Greetings from Key West!

Or at least a trip down Memory Lane.

Amy Drew Thompson can follow a winding road as you will see when you read this story about me and ‘The Eternal Honorary Mayor of Margaritaville’!

The chef & the rock star: Norman Van Aken remembers Jimmy Buffett

Two transplants as fused to Florida as Carl Hiaasen or alligators, the chef and the rock star knew each other before either was famous.

Chef Norman Van Aken has beer and a cheeseburger at Off Site in Miami on Tuesday, September 12, 2023 as he reflects on his long-time friendship with entertainer Jimmy Buffet. (Mike Stocker/South Florida Sun Sentinel)

By AMY DREW THOMPSON | amthompson@orlandosentinel.com | Orlando Sentinel

September 25, 2023 at 5:15 a.m.

“It wasn’t just about the passing of an individual, it was all about the cosmic wheel we’re all on together,” Norman Van Aken tells me slowly, thoughtfully, as he ponders the passing of his friend and fellow fabled Floridian Jimmy Buffett.

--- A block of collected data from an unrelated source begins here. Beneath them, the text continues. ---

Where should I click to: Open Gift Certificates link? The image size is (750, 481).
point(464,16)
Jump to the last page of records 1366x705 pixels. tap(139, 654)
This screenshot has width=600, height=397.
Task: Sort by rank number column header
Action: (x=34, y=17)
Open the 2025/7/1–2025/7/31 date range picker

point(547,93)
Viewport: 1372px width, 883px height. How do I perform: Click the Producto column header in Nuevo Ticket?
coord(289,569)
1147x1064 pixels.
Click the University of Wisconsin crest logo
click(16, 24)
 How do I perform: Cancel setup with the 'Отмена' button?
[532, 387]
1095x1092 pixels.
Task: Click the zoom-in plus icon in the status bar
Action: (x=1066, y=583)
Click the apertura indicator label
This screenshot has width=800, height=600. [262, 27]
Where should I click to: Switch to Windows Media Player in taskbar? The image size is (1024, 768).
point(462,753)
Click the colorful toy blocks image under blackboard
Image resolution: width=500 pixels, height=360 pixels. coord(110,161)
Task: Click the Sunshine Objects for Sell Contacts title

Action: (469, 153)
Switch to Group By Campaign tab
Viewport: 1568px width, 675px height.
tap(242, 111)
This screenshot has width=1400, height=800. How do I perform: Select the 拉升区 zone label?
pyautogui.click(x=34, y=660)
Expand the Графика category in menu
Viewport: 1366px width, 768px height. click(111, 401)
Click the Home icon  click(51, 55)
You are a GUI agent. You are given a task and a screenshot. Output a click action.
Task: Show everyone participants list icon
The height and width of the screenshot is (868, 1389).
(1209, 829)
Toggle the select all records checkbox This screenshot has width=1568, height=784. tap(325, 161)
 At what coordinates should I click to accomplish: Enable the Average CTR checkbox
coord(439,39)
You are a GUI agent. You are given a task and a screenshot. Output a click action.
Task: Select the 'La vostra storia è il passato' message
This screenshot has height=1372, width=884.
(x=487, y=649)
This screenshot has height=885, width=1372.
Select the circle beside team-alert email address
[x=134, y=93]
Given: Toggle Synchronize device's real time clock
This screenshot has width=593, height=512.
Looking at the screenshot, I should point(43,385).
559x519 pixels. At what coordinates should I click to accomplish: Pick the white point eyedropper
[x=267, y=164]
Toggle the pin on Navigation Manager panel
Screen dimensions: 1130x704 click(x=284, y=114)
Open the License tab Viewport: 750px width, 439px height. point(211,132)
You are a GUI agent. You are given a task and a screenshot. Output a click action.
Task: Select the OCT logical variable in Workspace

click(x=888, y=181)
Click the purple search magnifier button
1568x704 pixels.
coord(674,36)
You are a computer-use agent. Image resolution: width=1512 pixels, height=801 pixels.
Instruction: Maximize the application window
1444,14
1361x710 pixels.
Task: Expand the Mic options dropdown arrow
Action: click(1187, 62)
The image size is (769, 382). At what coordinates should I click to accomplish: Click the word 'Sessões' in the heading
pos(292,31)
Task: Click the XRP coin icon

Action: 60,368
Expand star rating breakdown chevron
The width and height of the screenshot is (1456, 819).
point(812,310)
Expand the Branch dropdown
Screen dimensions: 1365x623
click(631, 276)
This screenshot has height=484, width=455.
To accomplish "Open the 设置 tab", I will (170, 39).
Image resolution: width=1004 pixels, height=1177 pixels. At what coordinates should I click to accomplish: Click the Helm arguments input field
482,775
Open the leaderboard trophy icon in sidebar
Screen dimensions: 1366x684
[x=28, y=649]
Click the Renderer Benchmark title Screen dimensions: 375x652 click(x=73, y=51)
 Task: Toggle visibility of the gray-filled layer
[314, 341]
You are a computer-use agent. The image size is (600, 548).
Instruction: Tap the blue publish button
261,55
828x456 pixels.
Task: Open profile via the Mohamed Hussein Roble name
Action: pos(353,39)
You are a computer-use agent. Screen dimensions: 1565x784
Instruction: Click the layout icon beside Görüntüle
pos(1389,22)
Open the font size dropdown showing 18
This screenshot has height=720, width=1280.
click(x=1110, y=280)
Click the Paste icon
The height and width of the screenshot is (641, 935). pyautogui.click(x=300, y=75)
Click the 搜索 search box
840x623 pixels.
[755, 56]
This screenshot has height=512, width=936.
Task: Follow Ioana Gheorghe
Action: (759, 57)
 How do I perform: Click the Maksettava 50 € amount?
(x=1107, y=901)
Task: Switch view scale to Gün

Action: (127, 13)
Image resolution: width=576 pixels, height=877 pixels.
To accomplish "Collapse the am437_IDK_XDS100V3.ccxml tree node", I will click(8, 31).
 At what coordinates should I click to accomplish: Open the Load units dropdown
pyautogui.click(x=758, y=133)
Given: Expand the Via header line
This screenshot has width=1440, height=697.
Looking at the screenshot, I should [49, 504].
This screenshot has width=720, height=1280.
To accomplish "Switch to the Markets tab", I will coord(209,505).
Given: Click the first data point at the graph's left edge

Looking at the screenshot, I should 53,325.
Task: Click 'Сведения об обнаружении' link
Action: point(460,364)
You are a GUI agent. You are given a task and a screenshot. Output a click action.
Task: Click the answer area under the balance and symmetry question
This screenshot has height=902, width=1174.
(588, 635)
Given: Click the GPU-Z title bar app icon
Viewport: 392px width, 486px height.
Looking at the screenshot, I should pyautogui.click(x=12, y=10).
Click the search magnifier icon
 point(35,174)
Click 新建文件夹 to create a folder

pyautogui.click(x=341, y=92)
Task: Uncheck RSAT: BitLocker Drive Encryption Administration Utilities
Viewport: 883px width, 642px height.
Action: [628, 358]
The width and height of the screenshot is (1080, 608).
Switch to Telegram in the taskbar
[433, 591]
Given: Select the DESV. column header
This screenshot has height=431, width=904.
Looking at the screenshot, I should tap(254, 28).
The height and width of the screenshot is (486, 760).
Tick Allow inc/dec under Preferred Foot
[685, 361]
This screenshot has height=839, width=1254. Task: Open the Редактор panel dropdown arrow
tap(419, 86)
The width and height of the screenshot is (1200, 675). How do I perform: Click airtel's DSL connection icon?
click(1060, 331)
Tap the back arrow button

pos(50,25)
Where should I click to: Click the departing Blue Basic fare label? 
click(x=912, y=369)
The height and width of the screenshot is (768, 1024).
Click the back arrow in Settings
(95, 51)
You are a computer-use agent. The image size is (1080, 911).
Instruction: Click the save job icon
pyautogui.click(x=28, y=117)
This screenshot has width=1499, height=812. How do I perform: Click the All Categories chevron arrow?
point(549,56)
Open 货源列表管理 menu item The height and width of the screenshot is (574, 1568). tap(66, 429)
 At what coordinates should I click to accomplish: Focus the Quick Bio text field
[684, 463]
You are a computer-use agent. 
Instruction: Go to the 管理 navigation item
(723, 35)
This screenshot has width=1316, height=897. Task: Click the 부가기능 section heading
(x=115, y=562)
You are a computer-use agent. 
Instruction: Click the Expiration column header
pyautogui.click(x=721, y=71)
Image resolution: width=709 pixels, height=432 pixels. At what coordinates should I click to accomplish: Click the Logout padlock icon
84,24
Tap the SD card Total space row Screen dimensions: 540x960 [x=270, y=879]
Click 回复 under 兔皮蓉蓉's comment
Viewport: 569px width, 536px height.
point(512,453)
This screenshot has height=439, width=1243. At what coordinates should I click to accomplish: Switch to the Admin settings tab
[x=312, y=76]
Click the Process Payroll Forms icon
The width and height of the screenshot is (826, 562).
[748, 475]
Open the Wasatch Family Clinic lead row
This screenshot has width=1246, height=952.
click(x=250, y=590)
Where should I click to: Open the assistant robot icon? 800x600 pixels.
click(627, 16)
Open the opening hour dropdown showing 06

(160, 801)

“And when a person like Jimmy checks out, there’s certainly a bell that rings in the universe.”

Neither the rock star, nor the rock-star chef, were natives, but both are inexorably tied to this state by way of the city that would become Margaritaville, which they found in the same year: 1971.

Van Aken got there first. But he wasn’t chasing any dreams of the kitchen. Not yet. He was just getting out of the cold.360p

“I was doing all sorts of s— back then,” the Father of New World Cuisine tells me. “Painting houses, hot-tar roofing, working at a carnival…” he continues. “And then I went to this party.”

‘Margaritaville’ singer Jimmy Buffett, who turned beach-bum life into an empire, dies at 76

Old friends, brothers and former neighbors, greeted him, but another of their siblings was missing. Van Aken inquired as to his whereabouts. Turned out he’d been dealing and got caught, so he ran off to Key West.

“Where’s Key West?” Van Aken asked.

“You know, you go to Miami and just keep on going,” they said.

Van Aken pondered that, beneath the frozen Illinois skies and the weight of a broken relationship, and said, “Anyone wanna go to Key West?”

The brothers had an open calendar and a Ford Econoline van. They left right from the party, with a few other willing gypsies along for the ride.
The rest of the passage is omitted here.